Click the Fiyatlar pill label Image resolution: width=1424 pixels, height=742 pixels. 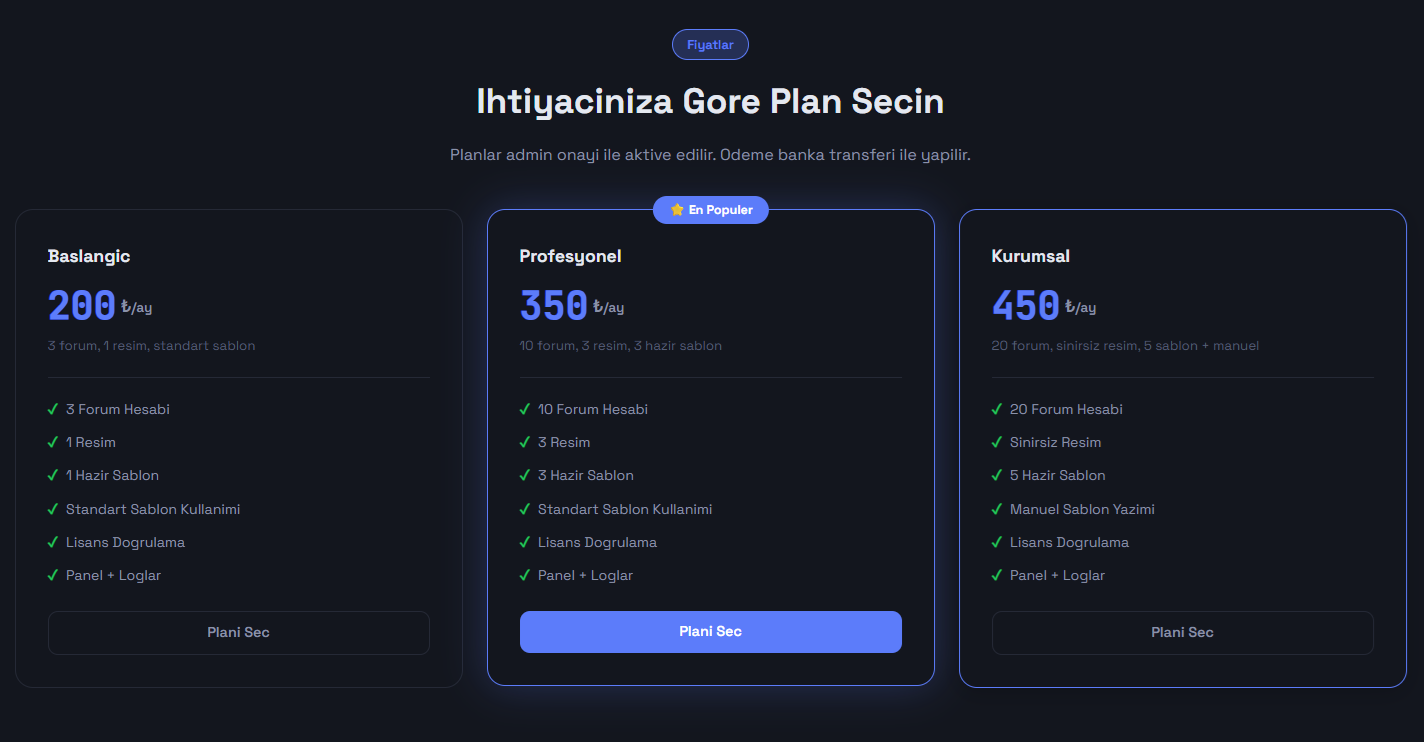tap(711, 45)
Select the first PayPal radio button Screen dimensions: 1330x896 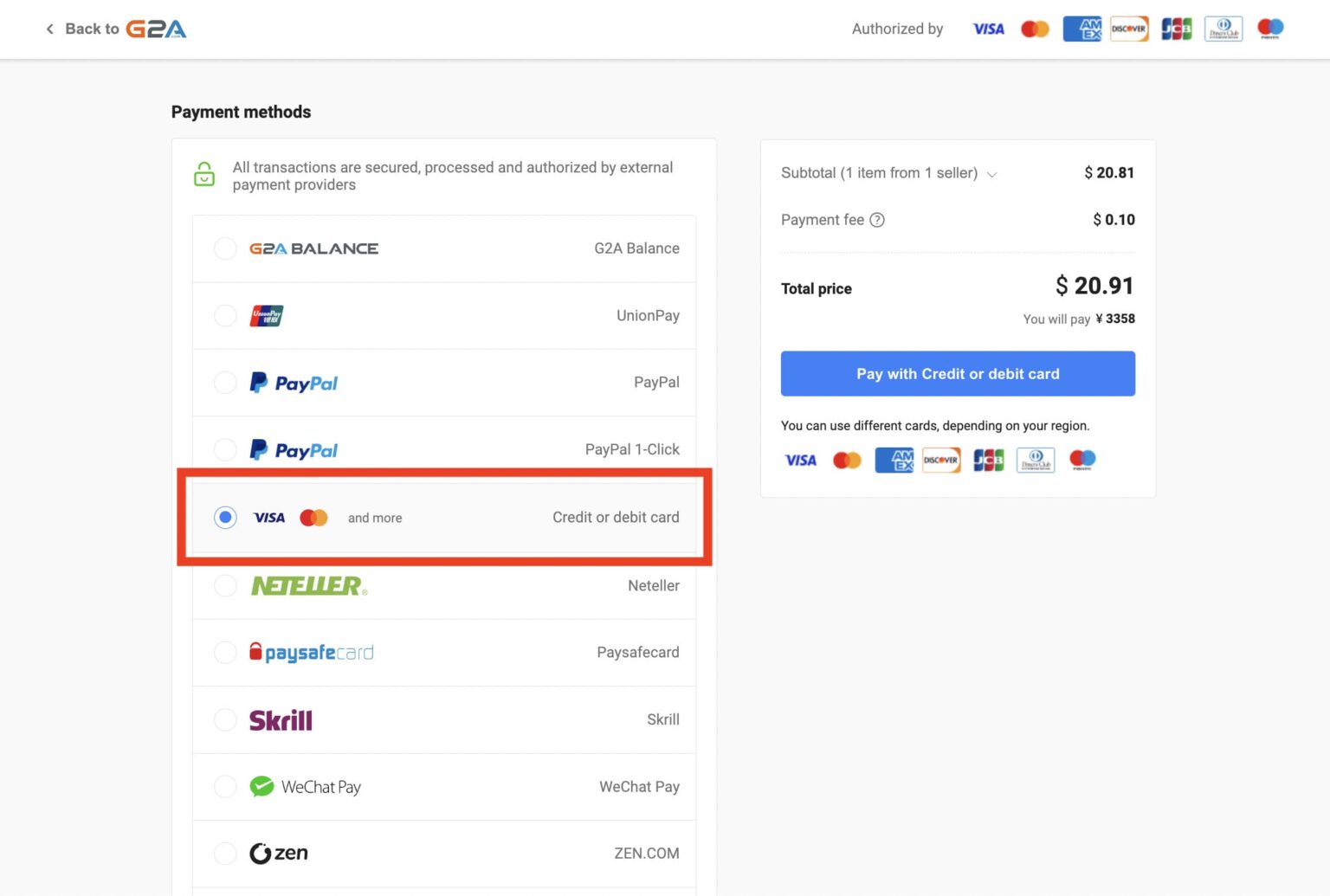(225, 383)
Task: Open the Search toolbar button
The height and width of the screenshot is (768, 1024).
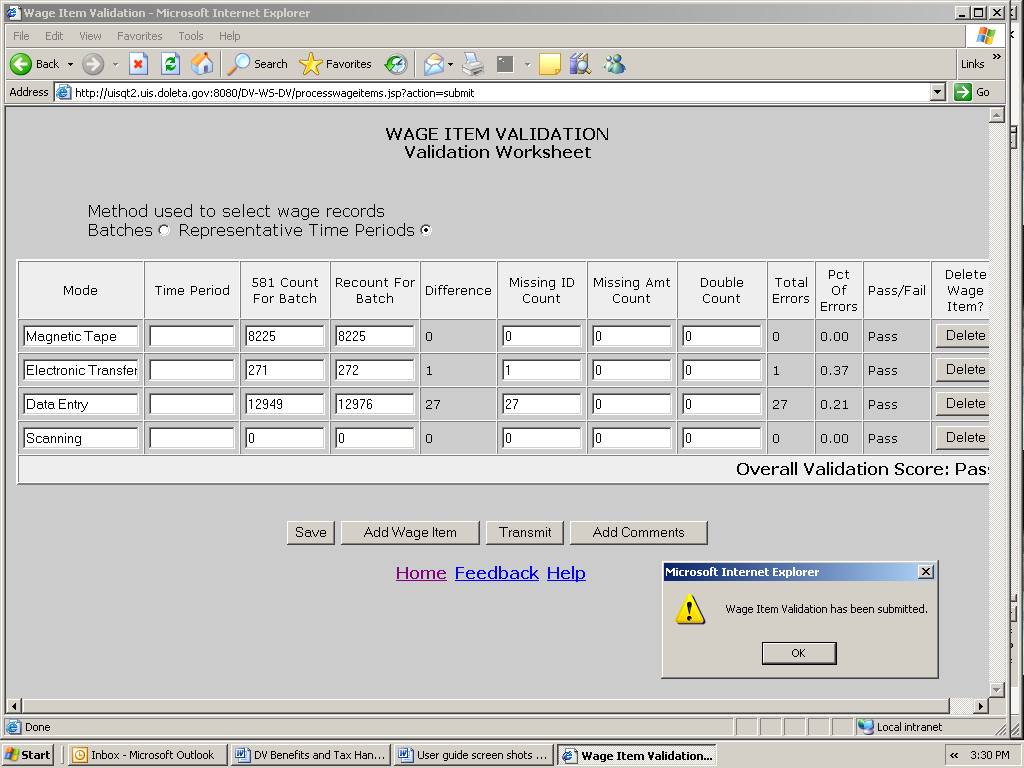Action: pos(258,64)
= = = =
> _Your objective_:
Please restate exactly the lines from the one containing "The height and" down to the end of the material, both ends kept, and do not include the pictures.

> _Written solution_:
The height and width of the screenshot is (768, 1024).
Action: pos(258,64)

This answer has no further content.